お子さん(Aさん)がいる方Bさんが、(Cさんと)再婚をした場合、その再婚相手(Cさん)から見たそのお子さん(Aさん)のことを「連れ子」と言います。

連れ子という言い方をしますが、AさんはCさんの子供ではありません。

Cさんが亡くなった時にBさんは配偶者として相続人になりますが、Cさんは相続人にはなりません。

つまり、相続権がありません。

ですから、Cさんが自分の相続があった時にAさんに財産を残してあげたいと思っても、何もしなければ、(その後、もしBさんとCさんの間にお子さんが生まれた場合)BさんとCさんの間に生まれたお子さんと配偶者であるBさんだけが相続人となり、Aさんには財産を渡すことができません。

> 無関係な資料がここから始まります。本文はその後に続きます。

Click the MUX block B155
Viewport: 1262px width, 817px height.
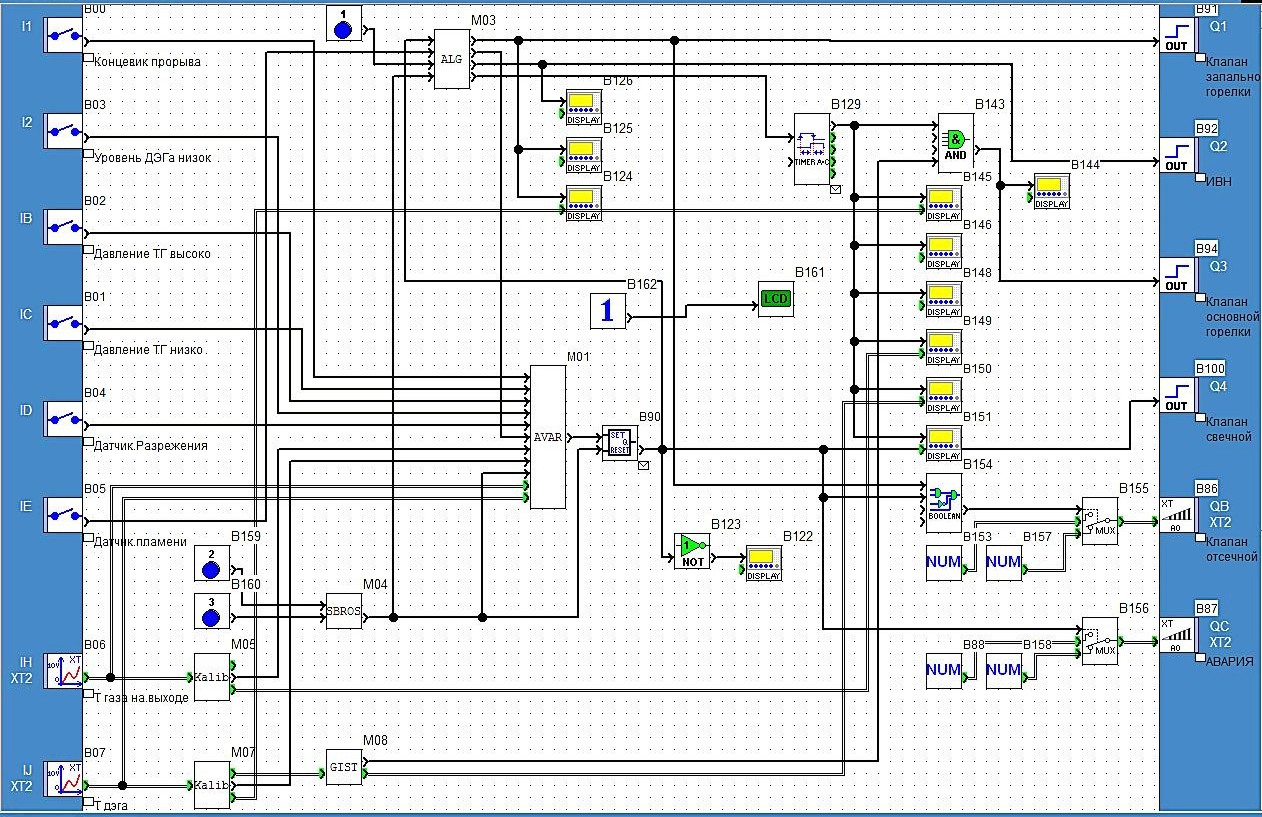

このような場合には、「養子縁組」(Aさんを養子にする)か、「遺言」(Aさんを「受遺者」(受取人)にする)により、相続で財産をあげることができます。

連れ子の方と養子縁組をした場合のメリット

連れ子の方と養子縁組をした場合で遺言がない場合には、相続人間で遺産分割協議(遺産分けの話し合い)をすることになりますので、連れ子の方は、その内容に従って財産を取得することになります。

相続税の計算においては、「遺産に係る基礎控除」という「相続税の非課税枠」があり、
3,000万円+600万円×法定相続人の数
で計算されます。

民法(一部抜粋)
(嫡出子の身分の取得)
第八百九条 養子は、縁組の日から、養親の嫡出子の身分を取得する。

養子の方は、実子と同じ扱いになりますので、「法定相続人の数」にカウントできます。

ただし、養子の方の人数を「法定相続人の数」として無制限に認めてしまうと、養子縁組をすればいくらでも相続税の非課税枠を増やすことができることになってしまうため、

  1. 亡くなった方に実の子供がいる場合・・・1人まで
  2. 亡くなった方に実の子供がいない場合・・・2人まで
という「養子の方の人数を『法定相続人の数』としてカウントする場合の人数制限」があります。

しかし、連れ子の方が養子になった場合には、その養子の方を実子とみなして計算することができます。

つまり、この「1人まで」とか「2人まで」という制限はかからないのです(「法定相続人の数」にカウントできます)。

相続税法(一部抜粋加工)
第15条遺産に係る基礎控除
3 前項の規定の適用については、次に掲げる者は実子とみなす
一 民法第817条の2第1項(特別養子縁組の成立)に規定する特別養子縁組による養子となつた者、当該被相続人(亡くなった方)の配偶者の実子で当該被相続人(亡くなった方)の養子となつた者その他これらに準ずる者として政令で定める者

遺言により連れ子の方を受取人とした場合のメリット

連れ子の方に(養子縁組をせず)遺言で財産をあげた場合でも、一定の要件を満たせば、上記のようなメリットが出る場合があります。

それは、「小規模宅地等の特例」の適用です。

連れ子の方は「相続人」ではないのですが、「一親等の姻族」として「親族」になります。

小規模宅地等の特例は、取得者が親族であることが要件となっており、連れ子の方はこの要件を満たします。

想う相続税理士

小規模宅地等の特例は、他にも要件がありますので、ご注意を。
連れ子の方だから適用できない、と勘違いして申告しないよう、ご注意を。

また、連れ子の方と同居していればよかった(小規模宅地等の特例の適用を受けられたのに!)なんてことにならないよう、ご注意を。

想う相続税理士秘書

想う相続税理士

「一親等の血族及び配偶者以外の方」は相続税が2割増しで計算されます。

連れ子の方は、この2割増し課税の対象になりますので、ご注意を(養子縁組すれば、2割増し課税の対象にはなりません)。